Pick out every line in the entries that contains the word "height" and copy those lines. Only matches with the same uppercase and lowercase letters count.

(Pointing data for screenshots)
[Start]

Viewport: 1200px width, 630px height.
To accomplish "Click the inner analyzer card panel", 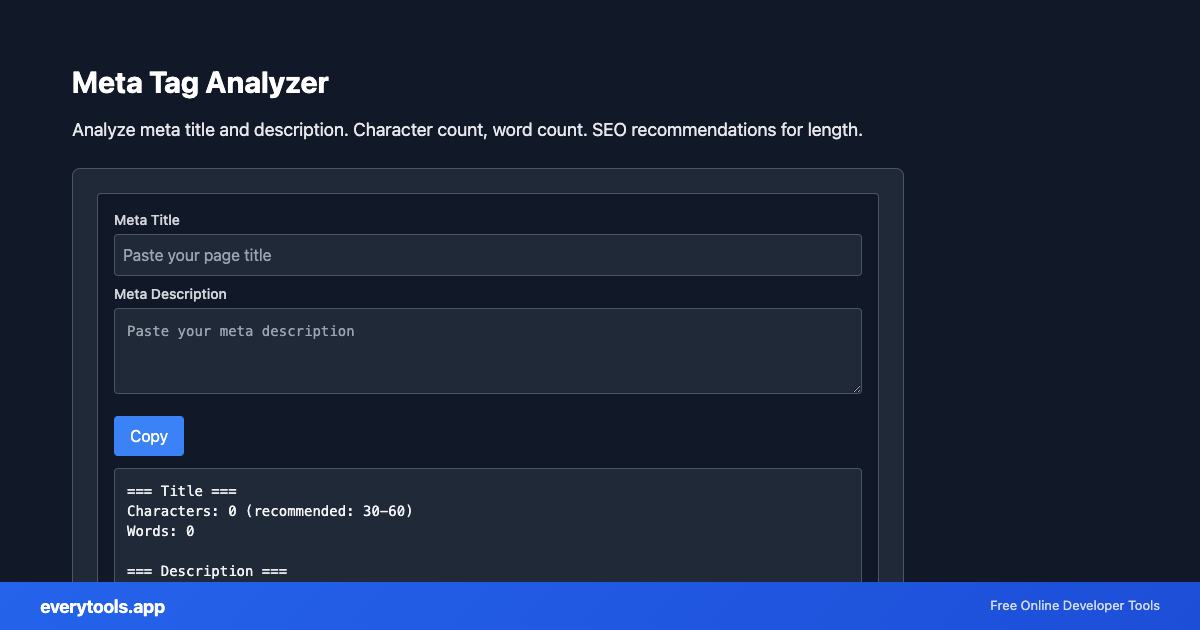I will pos(487,203).
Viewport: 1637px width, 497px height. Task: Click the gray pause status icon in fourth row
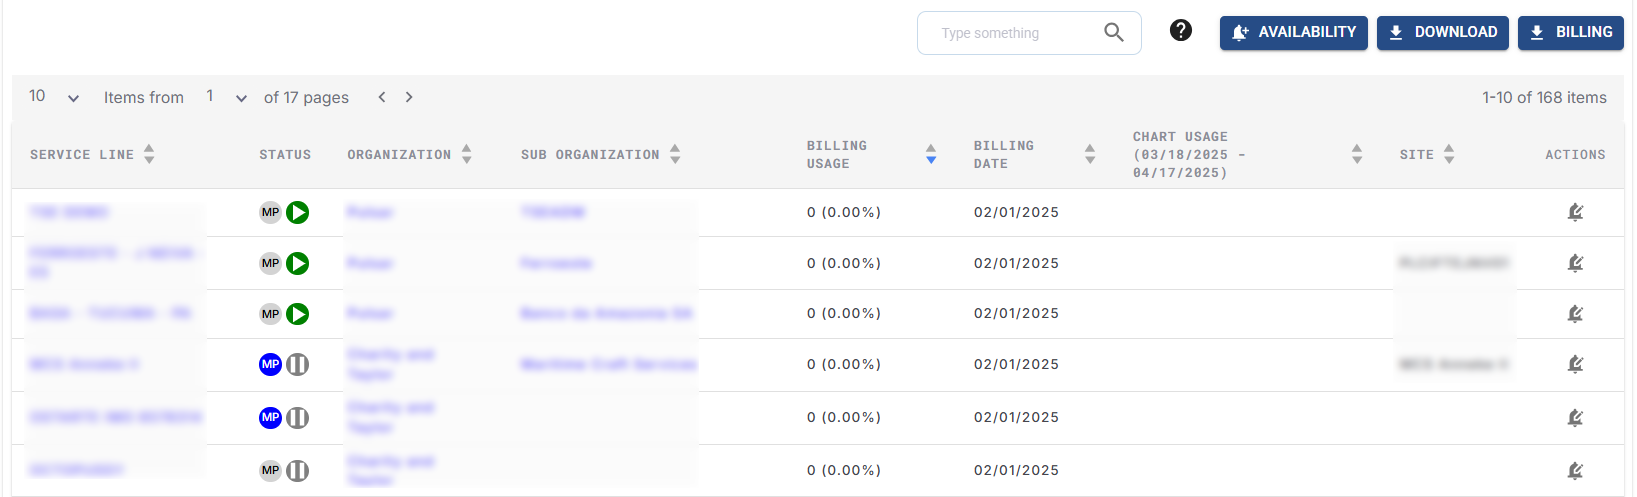pyautogui.click(x=297, y=365)
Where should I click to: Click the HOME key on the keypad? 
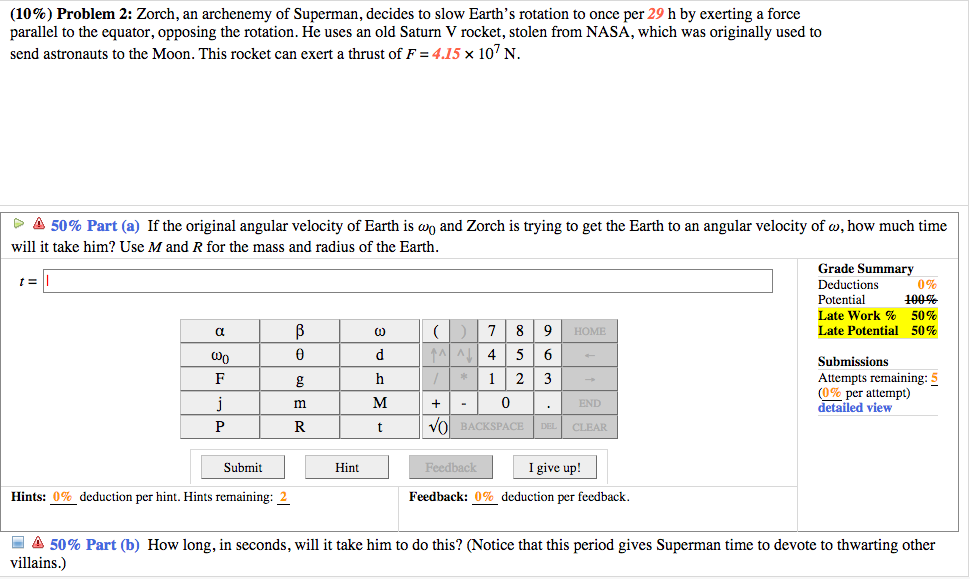589,330
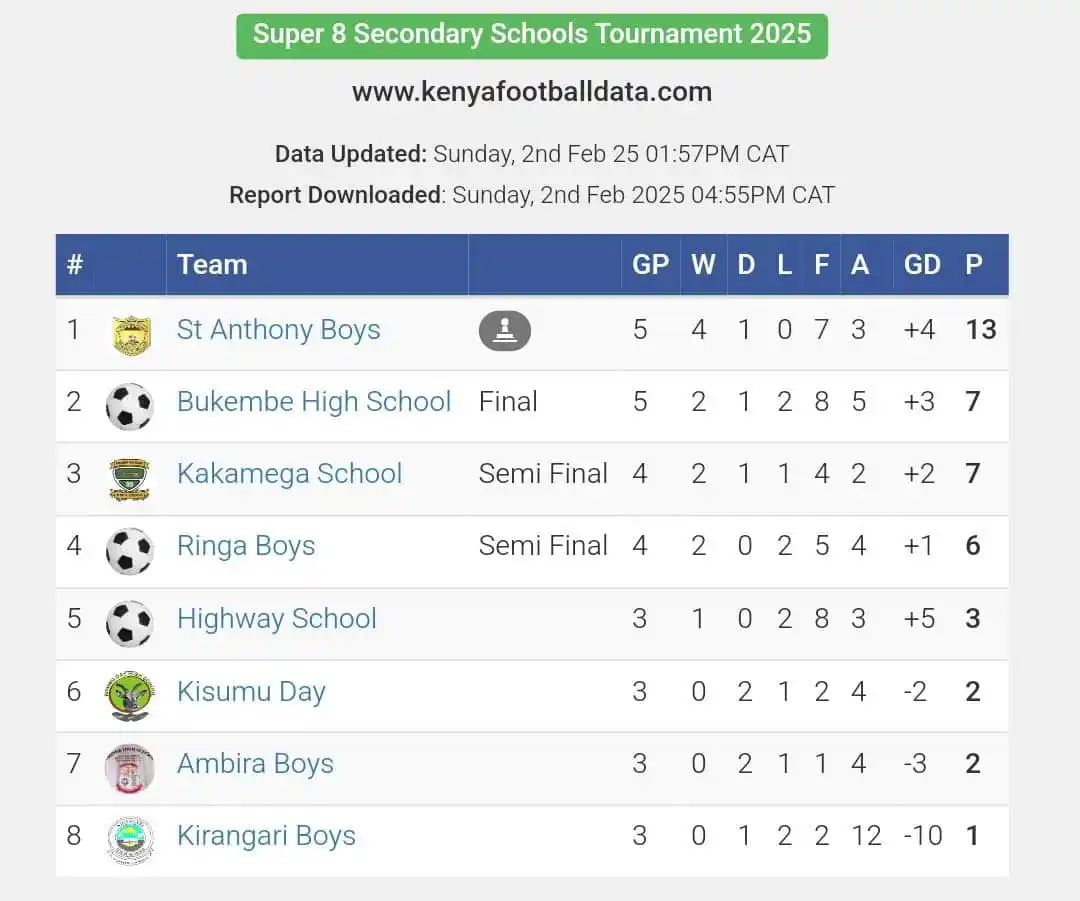Click the Team column header
1080x901 pixels.
212,265
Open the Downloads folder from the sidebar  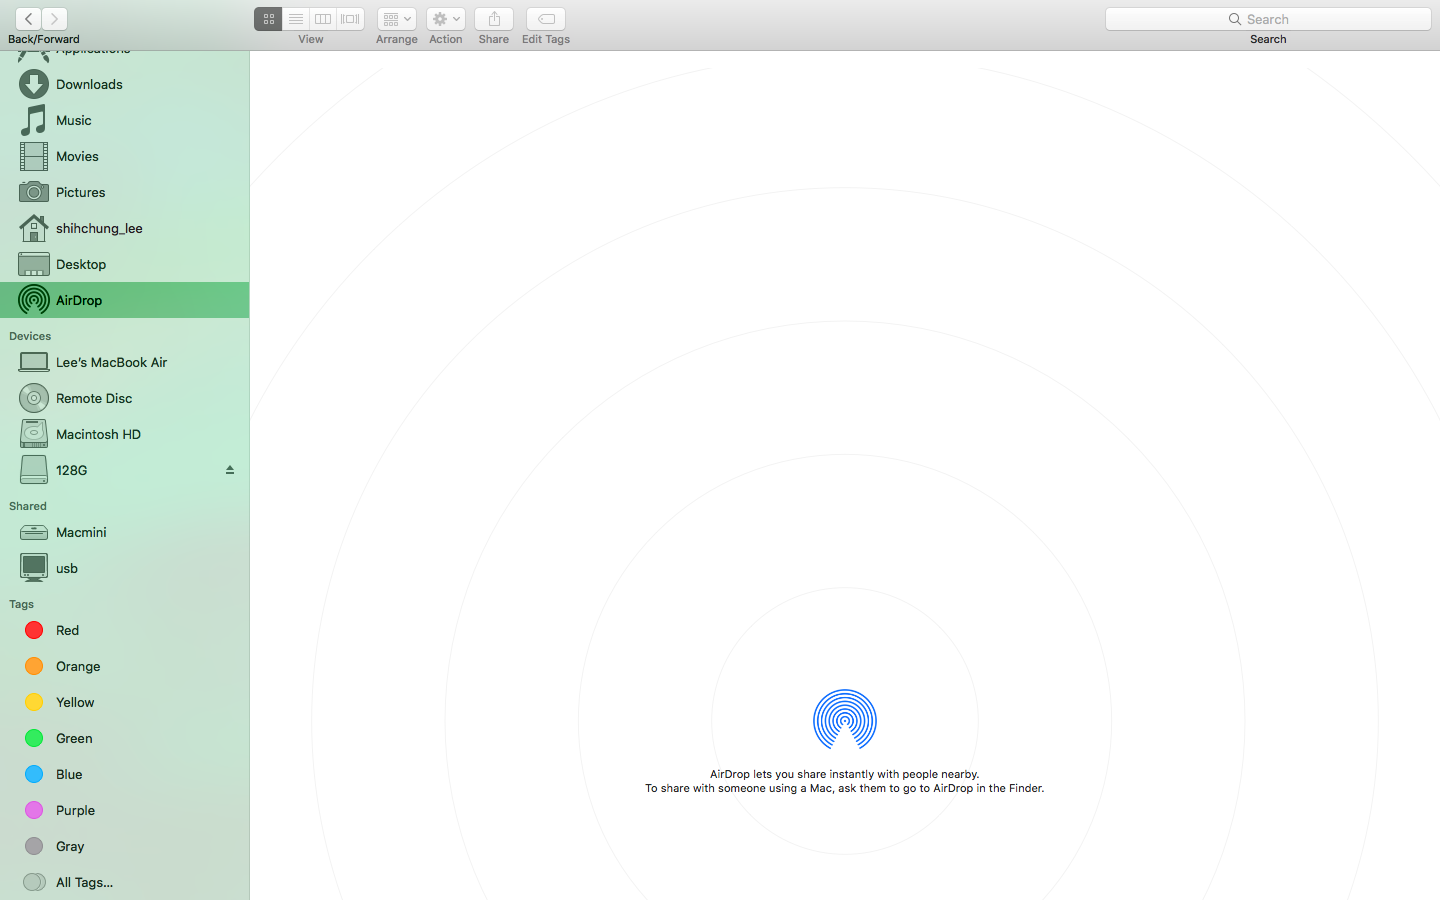88,84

[End]

→ **THE COMPLETED TASK**
Viewport: 1200px width, 630px height.
Viewport: 1637px width, 497px height. Task: Click the gray pause status icon in fourth row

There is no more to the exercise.